** Opening THE INPUT block **

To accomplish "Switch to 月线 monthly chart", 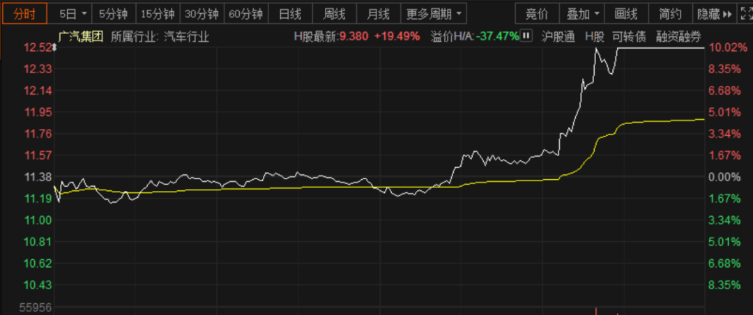I will (x=379, y=14).
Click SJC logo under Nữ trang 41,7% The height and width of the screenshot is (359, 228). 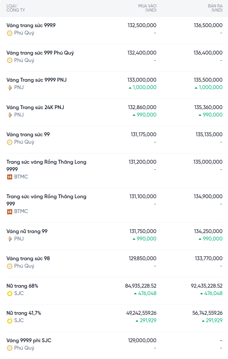tap(10, 321)
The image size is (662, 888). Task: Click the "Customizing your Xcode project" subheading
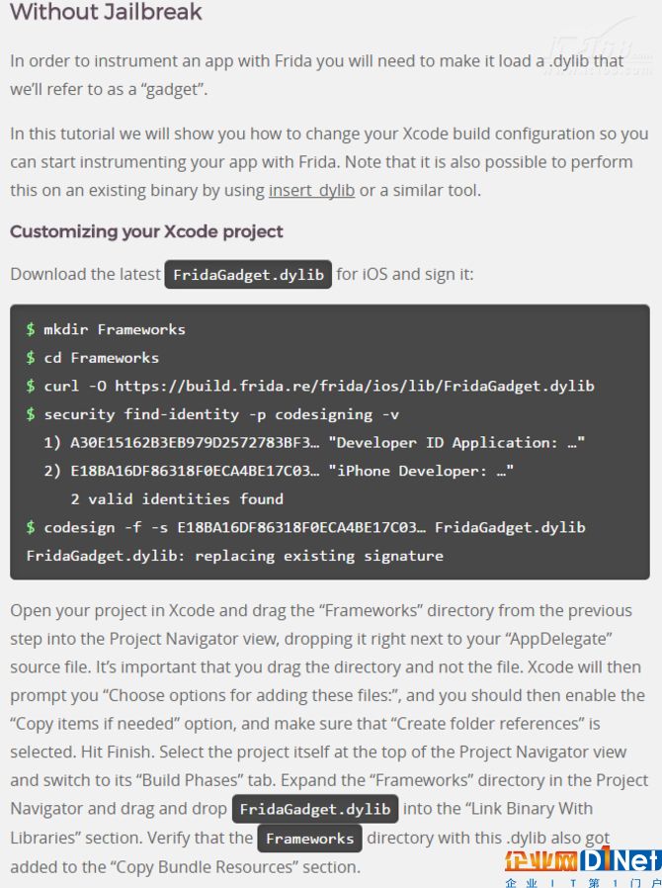coord(146,231)
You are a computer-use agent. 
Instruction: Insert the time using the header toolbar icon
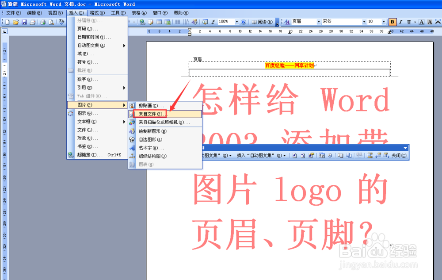(330, 155)
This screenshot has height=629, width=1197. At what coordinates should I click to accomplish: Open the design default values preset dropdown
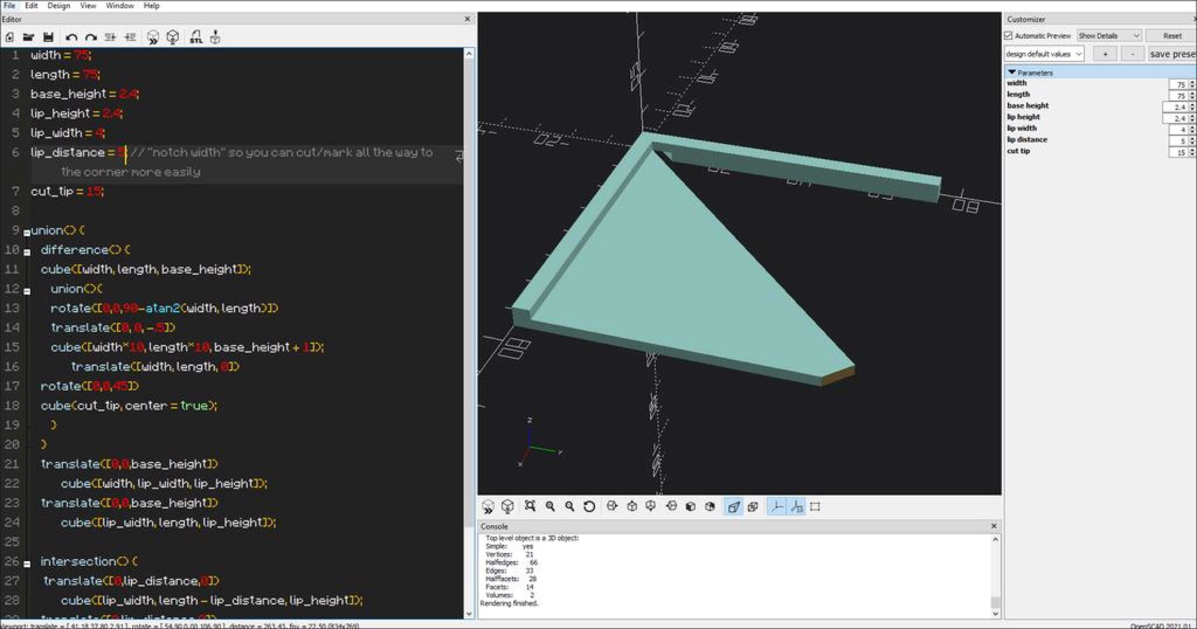click(1044, 54)
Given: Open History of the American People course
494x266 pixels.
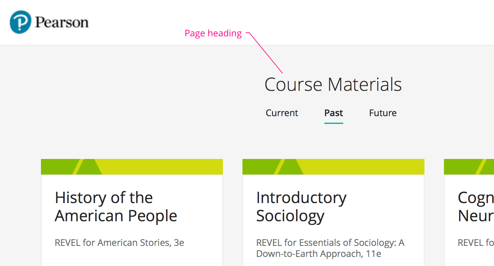Looking at the screenshot, I should (116, 207).
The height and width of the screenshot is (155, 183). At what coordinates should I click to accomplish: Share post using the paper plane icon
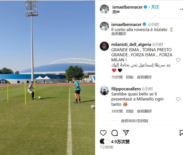coord(126,133)
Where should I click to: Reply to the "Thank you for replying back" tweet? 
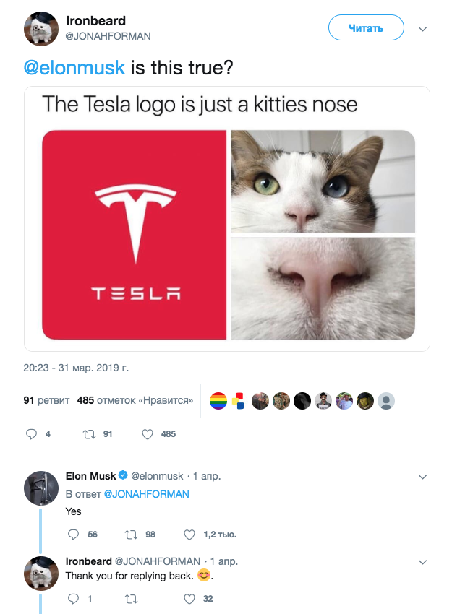72,599
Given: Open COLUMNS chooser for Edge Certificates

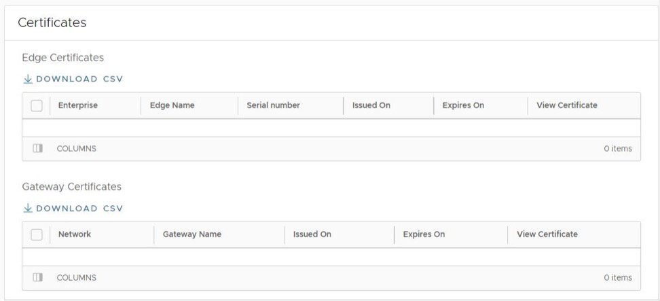Looking at the screenshot, I should pyautogui.click(x=76, y=149).
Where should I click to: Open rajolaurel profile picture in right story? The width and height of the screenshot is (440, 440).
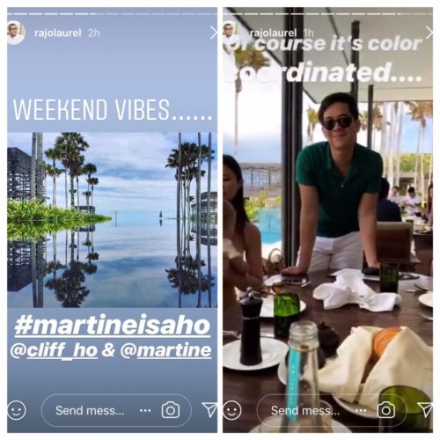231,33
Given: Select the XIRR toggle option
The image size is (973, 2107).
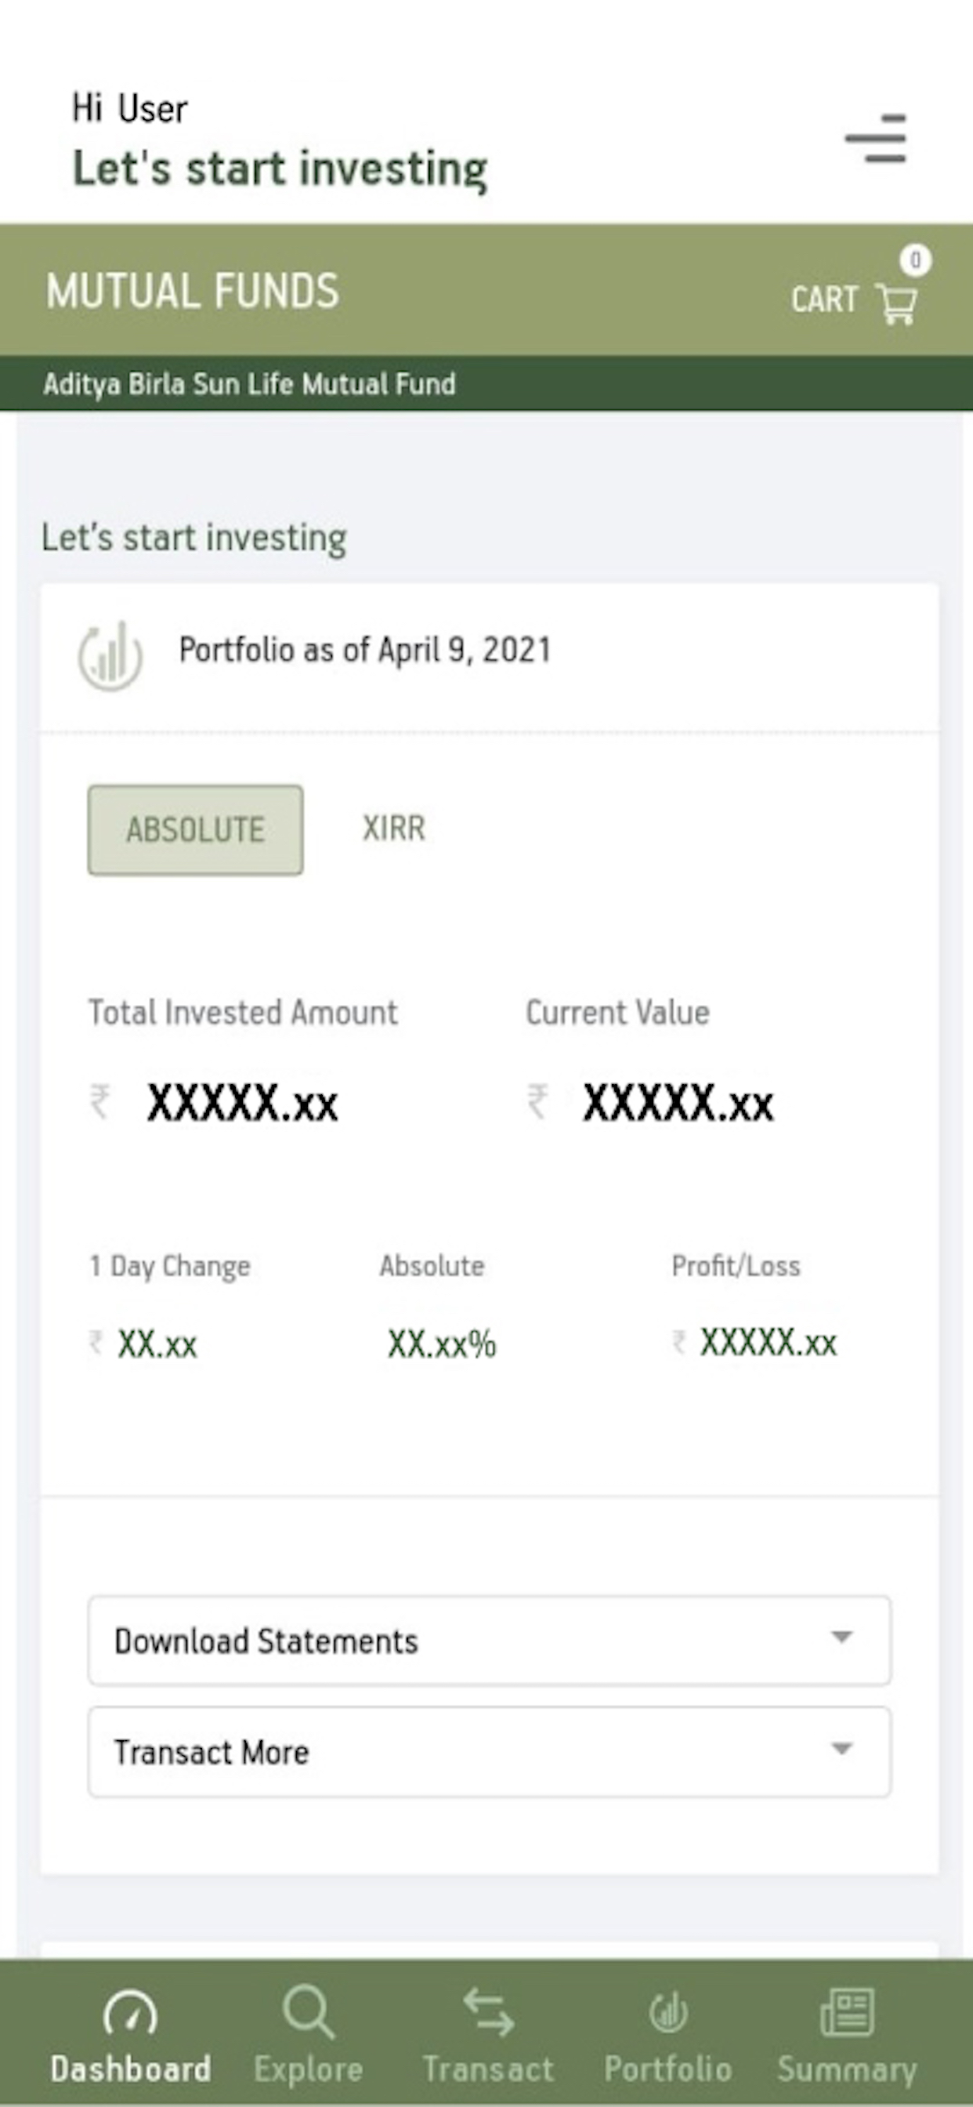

** Closing THE INPUT block **

Give again, word for word, only the lines from the line containing "Given: Select the XIRR toggle option" through the last line above, both included; leave the pictures out.

Given: Select the XIRR toggle option
The image size is (973, 2107).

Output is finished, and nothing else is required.